== What to produce ==
Using the records below, find how many lines hold the word "blue" and reply with only that number.

== Raw data ==
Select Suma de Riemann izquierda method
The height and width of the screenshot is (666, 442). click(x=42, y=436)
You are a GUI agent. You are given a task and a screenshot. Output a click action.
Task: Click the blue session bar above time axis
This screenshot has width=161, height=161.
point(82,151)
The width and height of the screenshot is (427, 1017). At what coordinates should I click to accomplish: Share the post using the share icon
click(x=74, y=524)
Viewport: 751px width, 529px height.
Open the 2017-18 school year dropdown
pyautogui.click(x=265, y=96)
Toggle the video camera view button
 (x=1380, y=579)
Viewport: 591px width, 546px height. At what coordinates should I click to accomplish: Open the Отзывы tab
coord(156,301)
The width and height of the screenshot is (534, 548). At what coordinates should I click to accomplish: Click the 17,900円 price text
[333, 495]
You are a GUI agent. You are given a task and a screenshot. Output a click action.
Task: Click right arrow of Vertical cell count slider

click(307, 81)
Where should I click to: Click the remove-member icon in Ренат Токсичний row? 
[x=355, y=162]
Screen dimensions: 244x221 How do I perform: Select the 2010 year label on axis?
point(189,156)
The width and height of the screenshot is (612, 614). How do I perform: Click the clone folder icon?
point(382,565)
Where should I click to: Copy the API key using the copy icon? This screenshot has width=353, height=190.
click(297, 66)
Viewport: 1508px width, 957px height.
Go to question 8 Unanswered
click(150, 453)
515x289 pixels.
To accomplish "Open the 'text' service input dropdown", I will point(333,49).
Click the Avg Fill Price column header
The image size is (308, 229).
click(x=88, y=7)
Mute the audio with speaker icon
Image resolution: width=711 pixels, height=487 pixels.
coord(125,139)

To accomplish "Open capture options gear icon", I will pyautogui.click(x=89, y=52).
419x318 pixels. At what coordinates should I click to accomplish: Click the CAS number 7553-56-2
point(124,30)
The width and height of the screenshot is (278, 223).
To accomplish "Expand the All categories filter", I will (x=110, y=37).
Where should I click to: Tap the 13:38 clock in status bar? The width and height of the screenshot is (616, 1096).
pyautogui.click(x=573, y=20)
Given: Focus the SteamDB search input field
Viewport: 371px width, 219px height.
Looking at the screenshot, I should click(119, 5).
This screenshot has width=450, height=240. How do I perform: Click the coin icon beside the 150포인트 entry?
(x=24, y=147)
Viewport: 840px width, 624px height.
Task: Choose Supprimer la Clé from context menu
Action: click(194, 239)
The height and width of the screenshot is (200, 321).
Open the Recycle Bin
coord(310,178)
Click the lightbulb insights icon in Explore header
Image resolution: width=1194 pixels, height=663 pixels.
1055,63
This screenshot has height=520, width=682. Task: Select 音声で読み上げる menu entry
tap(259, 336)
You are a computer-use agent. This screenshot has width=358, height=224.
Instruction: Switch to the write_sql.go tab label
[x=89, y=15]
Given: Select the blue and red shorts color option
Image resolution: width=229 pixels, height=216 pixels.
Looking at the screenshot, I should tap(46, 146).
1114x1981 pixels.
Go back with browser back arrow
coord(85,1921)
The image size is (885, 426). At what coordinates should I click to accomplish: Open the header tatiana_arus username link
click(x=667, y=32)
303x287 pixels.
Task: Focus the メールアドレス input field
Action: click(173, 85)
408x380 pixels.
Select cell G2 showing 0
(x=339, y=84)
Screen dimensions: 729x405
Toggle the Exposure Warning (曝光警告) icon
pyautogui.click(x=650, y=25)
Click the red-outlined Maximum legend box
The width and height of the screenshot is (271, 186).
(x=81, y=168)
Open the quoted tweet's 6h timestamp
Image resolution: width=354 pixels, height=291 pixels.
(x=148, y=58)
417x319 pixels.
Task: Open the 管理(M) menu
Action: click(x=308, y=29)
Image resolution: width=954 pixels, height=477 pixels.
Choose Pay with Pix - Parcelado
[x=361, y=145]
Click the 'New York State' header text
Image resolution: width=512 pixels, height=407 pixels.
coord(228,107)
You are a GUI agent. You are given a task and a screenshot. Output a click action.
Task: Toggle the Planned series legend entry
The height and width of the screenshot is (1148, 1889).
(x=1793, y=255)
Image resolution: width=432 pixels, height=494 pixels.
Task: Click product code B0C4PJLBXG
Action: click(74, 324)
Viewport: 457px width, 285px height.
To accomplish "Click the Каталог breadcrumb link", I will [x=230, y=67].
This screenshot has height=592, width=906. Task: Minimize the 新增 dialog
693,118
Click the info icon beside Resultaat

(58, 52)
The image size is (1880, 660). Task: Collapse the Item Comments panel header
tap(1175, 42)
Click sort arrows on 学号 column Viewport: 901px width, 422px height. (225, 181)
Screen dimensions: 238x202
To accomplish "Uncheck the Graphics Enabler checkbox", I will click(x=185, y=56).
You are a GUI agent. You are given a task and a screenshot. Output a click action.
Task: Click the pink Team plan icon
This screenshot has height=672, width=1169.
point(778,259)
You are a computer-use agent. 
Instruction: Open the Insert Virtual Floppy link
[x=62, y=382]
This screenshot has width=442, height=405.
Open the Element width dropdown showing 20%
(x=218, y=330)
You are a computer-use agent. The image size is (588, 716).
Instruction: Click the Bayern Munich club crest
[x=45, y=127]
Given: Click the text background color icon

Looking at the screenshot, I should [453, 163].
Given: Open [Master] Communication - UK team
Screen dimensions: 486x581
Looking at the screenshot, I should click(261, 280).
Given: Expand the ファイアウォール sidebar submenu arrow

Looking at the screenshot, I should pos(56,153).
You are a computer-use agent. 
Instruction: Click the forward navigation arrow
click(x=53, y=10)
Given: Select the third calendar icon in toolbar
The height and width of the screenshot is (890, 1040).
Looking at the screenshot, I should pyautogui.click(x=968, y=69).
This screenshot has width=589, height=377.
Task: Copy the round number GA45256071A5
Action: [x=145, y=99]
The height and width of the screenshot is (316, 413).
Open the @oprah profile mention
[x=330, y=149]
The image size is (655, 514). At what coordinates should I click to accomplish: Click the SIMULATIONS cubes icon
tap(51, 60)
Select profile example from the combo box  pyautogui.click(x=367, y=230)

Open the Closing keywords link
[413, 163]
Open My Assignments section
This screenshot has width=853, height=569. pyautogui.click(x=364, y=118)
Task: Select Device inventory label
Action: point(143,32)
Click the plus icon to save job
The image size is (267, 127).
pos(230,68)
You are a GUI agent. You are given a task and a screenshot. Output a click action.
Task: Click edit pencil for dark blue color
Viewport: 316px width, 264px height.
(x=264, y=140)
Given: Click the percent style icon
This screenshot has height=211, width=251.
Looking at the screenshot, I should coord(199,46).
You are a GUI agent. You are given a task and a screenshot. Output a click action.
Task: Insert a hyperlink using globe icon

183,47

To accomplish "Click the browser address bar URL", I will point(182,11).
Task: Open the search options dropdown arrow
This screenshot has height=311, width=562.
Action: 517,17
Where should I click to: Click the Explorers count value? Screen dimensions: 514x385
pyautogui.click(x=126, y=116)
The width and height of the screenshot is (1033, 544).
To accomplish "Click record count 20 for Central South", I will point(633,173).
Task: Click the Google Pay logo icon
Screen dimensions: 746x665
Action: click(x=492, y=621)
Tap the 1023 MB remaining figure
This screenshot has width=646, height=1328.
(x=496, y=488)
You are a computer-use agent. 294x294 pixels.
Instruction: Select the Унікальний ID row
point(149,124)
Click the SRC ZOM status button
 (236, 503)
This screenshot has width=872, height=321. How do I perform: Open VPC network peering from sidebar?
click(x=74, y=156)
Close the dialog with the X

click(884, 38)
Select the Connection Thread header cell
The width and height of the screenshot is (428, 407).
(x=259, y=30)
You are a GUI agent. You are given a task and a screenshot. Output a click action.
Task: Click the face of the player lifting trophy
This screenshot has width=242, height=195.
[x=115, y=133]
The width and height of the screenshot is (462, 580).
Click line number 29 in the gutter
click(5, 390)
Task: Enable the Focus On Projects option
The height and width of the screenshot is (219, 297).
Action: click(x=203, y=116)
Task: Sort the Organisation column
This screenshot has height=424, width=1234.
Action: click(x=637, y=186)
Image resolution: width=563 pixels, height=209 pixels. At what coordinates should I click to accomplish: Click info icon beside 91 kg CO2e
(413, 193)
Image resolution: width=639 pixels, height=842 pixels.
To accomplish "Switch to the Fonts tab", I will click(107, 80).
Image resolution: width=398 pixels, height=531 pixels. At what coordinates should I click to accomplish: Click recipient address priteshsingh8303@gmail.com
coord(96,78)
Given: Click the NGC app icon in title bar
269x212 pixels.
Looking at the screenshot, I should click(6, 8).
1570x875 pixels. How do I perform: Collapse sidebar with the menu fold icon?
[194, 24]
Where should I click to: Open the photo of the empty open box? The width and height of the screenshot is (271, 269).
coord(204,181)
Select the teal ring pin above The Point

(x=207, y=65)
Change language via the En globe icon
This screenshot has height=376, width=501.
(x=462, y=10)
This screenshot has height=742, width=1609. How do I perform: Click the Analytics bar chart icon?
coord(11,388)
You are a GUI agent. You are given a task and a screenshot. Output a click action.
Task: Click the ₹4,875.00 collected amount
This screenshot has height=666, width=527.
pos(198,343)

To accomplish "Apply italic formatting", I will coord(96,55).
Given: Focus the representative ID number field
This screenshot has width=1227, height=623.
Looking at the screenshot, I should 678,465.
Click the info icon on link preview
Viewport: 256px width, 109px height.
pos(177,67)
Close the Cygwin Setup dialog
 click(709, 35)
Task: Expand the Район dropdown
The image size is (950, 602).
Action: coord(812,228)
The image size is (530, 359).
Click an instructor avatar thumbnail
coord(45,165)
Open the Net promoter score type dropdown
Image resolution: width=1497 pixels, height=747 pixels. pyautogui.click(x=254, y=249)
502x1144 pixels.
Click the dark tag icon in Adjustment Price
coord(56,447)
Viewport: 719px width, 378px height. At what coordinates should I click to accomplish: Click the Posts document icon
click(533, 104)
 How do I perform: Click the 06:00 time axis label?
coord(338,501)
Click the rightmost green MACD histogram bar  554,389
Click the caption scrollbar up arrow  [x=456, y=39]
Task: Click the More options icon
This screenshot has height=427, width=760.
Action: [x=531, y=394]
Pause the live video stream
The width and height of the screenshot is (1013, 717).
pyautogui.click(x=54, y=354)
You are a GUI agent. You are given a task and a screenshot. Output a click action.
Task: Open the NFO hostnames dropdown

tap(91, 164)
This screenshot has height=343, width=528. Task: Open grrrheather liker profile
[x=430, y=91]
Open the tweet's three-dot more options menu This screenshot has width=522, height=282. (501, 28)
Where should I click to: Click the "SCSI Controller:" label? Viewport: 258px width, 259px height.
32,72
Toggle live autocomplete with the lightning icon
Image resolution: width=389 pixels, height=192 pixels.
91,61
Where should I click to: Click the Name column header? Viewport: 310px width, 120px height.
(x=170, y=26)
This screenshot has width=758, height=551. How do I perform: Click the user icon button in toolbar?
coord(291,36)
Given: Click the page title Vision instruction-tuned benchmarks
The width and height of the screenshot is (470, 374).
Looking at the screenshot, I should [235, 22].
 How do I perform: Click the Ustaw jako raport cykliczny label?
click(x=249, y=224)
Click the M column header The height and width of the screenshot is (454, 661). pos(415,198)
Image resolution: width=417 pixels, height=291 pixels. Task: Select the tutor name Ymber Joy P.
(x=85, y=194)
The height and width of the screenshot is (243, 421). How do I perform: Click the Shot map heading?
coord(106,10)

== Output for this exercise ==
3